1. A corrosion prediction method of predicting a corrosion amount of a vehicle, the corrosion prediction method comprising:
a first step of acquiring corrosion environment data of a vehicle and corrosion amount data of the vehicle, the corrosion environment data including at least a temperature, a humidity, a salt concentration, and a traveling time for each road surface state;
a second step of constructing a corrosion prediction model by performing machine learning using the corrosion environment data acquired in the first step as an explanatory variable and the corrosion amount data acquired in the first step as an objective variable, and defining an explanatory variable having a high correlation with the corrosion amount among the corrosion environment data as a corrosion promoting factor;
a third step of acquiring vehicle data including position information of the vehicle, and meteorological data based on the position information of the vehicle;
a fourth step of constructing a corrosion promoting factor selection model by performing machine learning using the vehicle data and the meteorological data acquired in the third step as explanatory variables and the corrosion promoting factor defined in the second step as an objective variable; and
a fifth step of predicting a corrosion amount of a vehicle based on the vehicle data of a vehicle to be predicted, the meteorological data based on the position information of the vehicle to be predicted, and the corrosion promoting factor selection model constructed in the fourth step.

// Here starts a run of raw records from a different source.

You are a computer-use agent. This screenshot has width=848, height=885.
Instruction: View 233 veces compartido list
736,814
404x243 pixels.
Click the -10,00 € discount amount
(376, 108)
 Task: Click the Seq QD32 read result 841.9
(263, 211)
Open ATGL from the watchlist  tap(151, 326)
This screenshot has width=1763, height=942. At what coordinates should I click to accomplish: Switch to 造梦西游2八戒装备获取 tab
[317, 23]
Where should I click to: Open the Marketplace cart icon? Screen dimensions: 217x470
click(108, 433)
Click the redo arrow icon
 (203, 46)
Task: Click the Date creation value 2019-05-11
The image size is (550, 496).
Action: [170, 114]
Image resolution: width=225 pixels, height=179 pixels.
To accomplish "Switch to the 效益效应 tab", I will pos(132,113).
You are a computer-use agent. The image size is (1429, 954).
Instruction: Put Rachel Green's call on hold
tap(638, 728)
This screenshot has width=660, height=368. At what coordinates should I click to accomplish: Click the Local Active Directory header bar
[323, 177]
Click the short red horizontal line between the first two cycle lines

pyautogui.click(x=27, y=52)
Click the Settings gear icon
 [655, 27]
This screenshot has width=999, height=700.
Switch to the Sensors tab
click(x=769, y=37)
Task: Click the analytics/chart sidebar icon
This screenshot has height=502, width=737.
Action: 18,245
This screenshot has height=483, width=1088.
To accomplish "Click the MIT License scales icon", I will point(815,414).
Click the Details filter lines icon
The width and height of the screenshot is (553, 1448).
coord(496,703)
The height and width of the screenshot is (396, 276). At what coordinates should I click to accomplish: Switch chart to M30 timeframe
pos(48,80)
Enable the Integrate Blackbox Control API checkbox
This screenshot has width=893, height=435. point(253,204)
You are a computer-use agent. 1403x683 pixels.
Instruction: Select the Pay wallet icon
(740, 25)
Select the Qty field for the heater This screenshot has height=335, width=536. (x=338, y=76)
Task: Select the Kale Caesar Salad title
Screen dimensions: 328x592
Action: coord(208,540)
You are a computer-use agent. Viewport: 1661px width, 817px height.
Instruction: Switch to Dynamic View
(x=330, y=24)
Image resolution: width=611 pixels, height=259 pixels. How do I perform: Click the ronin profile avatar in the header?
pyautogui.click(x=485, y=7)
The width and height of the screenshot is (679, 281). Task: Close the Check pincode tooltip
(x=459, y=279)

2. The corrosion prediction method according to claim 1, wherein the fifth step is a step of:
inputting the vehicle data of the vehicle to be predicted and the meteorological data based on the position information of the vehicle to be predicted into the corrosion promoting factor selection model constructed in the fourth step and obtaining the corrosion promoting factor; and
inputting the corrosion promoting factor that is obtained into the corrosion prediction model constructed in the second step and predicting the corrosion amount of the vehicle.
3. The corrosion prediction method according to claim 1, wherein the fifth step is a step of:
extracting data having a high correlation with the corrosion amount among the vehicle data and the meteorological data based on the vehicle data and the meteorological data acquired in the third step and the corrosion promoting factor selection model constructed in the fourth step;
constructing a model by performing machine learning using the data that is extracted as an explanatory variable and the corrosion amount data acquired in the first step as an objective variable; and
inputting data having a high correlation with the corrosion amount among the vehicle data of the vehicle to be predicted and the meteorological data based on the position information of the vehicle to be predicted to the model that is constructed and predicting the corrosion amount of the vehicle.
4. The corrosion prediction method according to claim 1, wherein the corrosion environment data further includes a salt adhesion amount and a traveling time for each road type.